EL LABERINTO DEL FAUNO
2006 ヴィスタサイズ 119分
MOVIX京都

1944年、内戦が終結フランコ軍事独裁体制に入ったスペイン、民主化勢力は山に篭ってレジスタンスのゲリラ戦を展開している。臨月の母親と山の軍事拠点を守るビダル大尉のもとへやってきたオフェリアは、過酷で残酷な現実の中で、妖精と遭遇し、地下迷宮の守り神パンから、喪われた地下王国の姫君だと告げられる・・・

 メキシコ出身のギレルモ・デル・トロが自身のルーツを辿って(?)発表するスペイン内戦シリーズの第二作。(ほんとかよ)

 「デビルズ・バックボーン」よりも物語は簡潔に整理されており、感情移入も容易になっているので、アカデミー賞(技術賞だが)をはじめ数々の映画賞を受賞したが、このスペイン内戦シリーズは、ファシズムという政治体制の考察ともいえ、単なるホラーやファンタジーで括れない要素を数多く包含している。いや、正確には、ホラーやファンタジーがそもそもそうした要素を包含しうることを観客に思い出させ、その現代的な見本を提供することを目指していたに違いない。
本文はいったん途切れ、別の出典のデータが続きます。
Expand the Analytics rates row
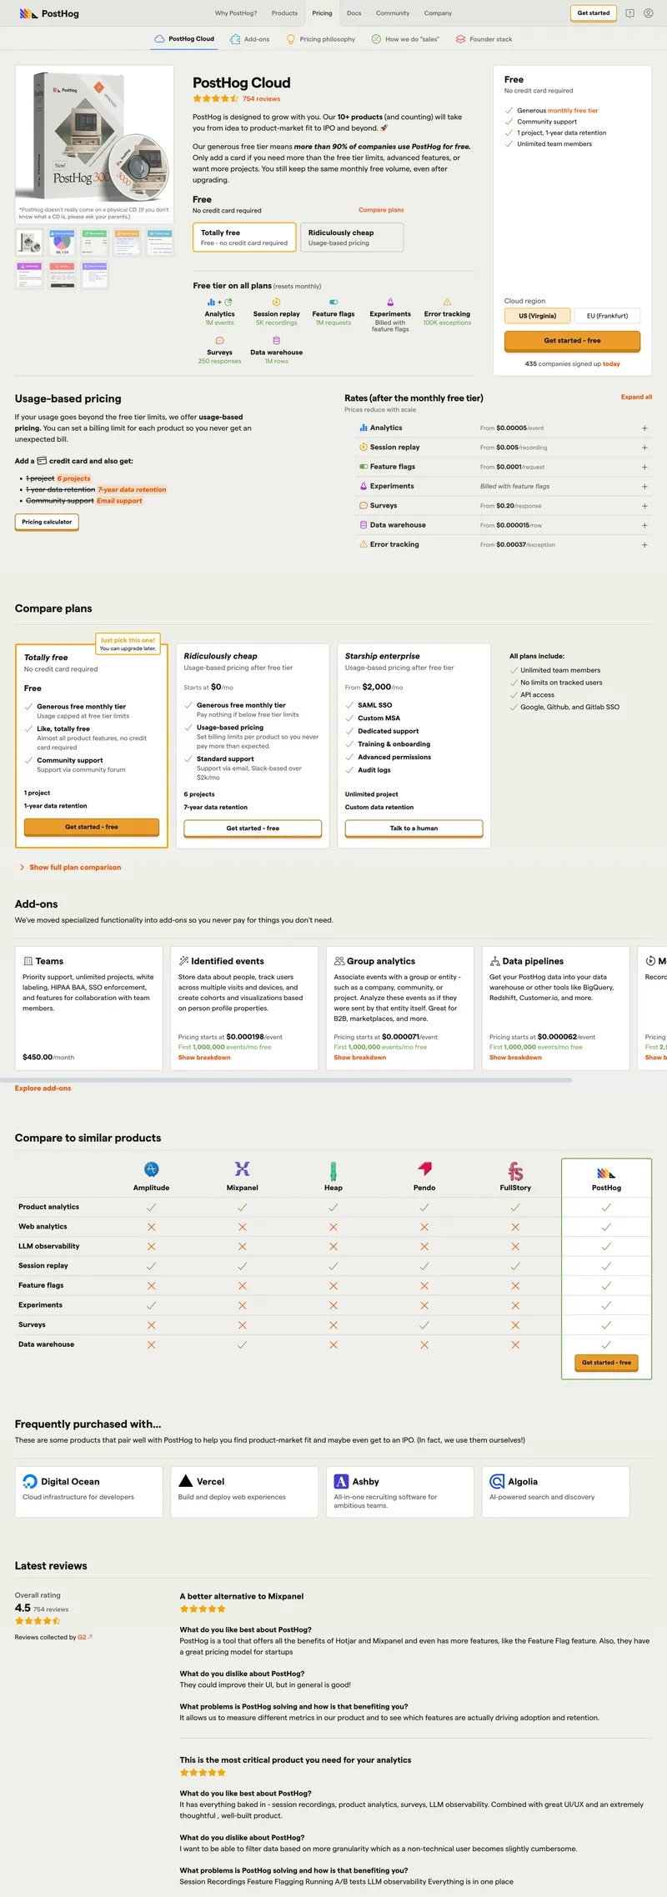The height and width of the screenshot is (1897, 667). coord(644,428)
その意味で、デル・トロは、日本のサブカルチャーにも通じたオタク映画人という安易なラベリングに収まりきれない表現者としての幅と知性を備えた逸材のようだ。

 本作では、主人公の少女オフェリアが幻想世界で遭遇する試練と、彼女を暖かく迎えて、ファシズムに対して無力な母親よりも、彼女の現実的な支えとなるメルセデスという女の過酷な現実世界でのサバイバルを構造的に対比させた脚本上の着想が凄いところで、二人の女が現実と幻想の綯い交ぜになった虚実皮膜の間に寓意を浮かび上がらせる。こうしたフィクションの構築の巧みさは、デル・トロの天性の素質であり、並みのオタク系監督の容易に比肩し得るところではない。
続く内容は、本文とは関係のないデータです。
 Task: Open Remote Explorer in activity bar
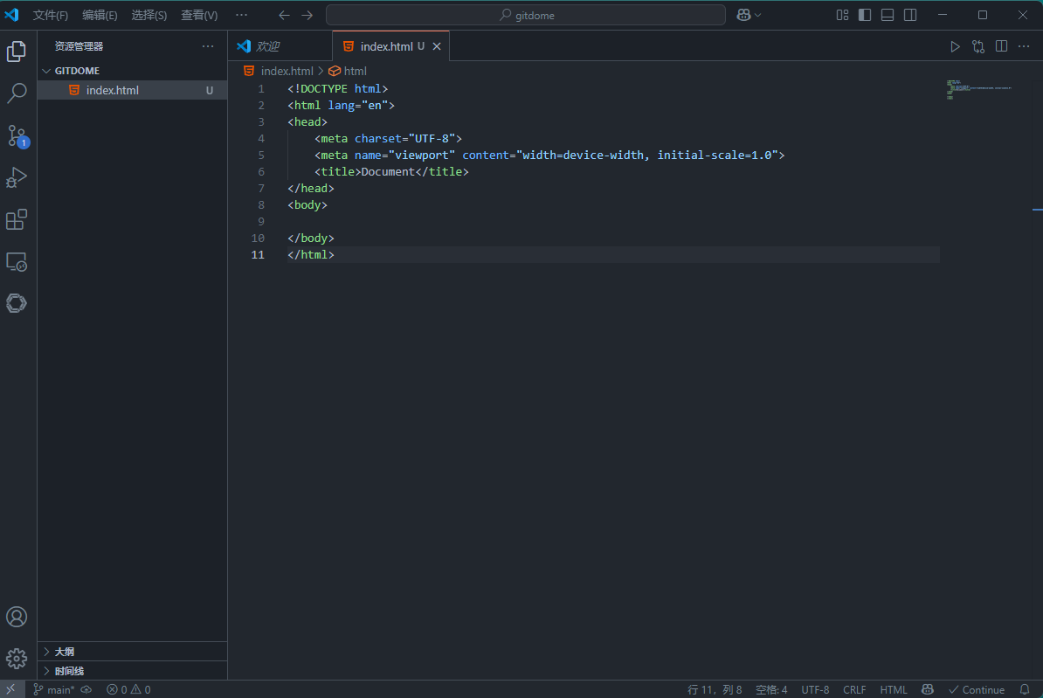coord(17,261)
 一方でファシズムの権化として君臨するビダル大尉の人物描写にも単純な性格破綻者や機械的な官僚的軍人といったラベリングでは済まされない立体感をもって描かれ、現実世界の悪の象徴として念入りに表現される。ダークファンタジーといった呼び方では足りないくらいに現実的な残酷さが強調される。
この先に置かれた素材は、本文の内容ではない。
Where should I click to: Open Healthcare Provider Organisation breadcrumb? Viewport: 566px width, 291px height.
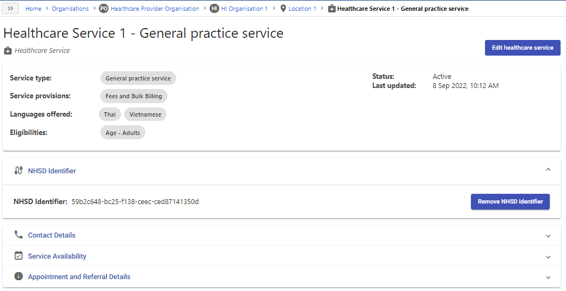click(x=155, y=9)
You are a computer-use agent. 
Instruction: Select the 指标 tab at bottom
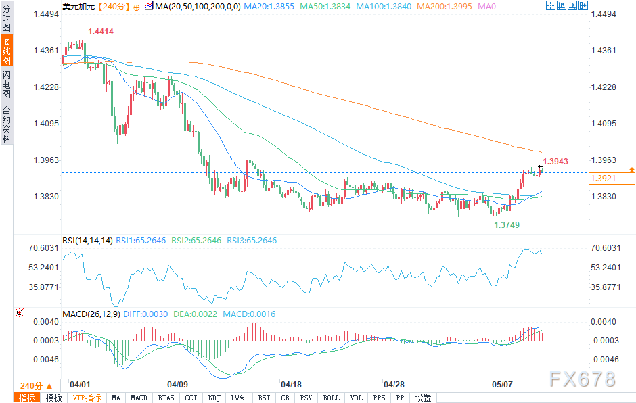click(x=28, y=398)
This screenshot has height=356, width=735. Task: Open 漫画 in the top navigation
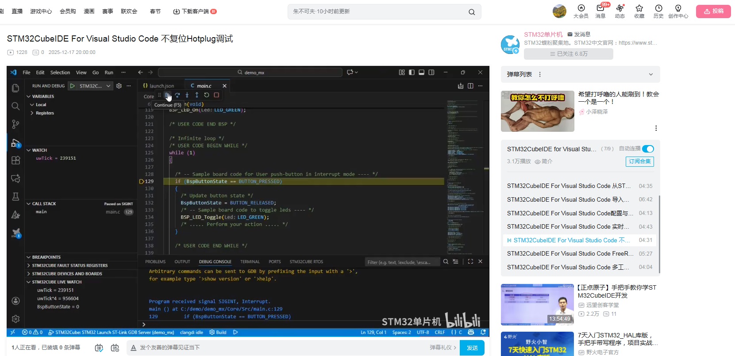[x=89, y=11]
 その反面、オタク性も隠そうとはせず、両掌に目玉を嵌め込む奇怪な怪物の表現など、「仮面ライダーZO」で雨宮慶太が創造したコウモリ怪人のギミックをそのまま踏襲している。

 正直なところ「ブレード2」とか「ヘル・ボーイ」などはあまり感心しなかったデル・トロだが、近年はオタク系監督の成熟型として大きく成長し変貌を遂げている。その背景には、製作を手がけるアルフォンソ・キュアロンなどの名伯楽の存在があるのだろうが、かたや日本のオタク系監督、たとえば樋口真嗣雨宮慶太山崎貴はこの域に達することができるのだろうか。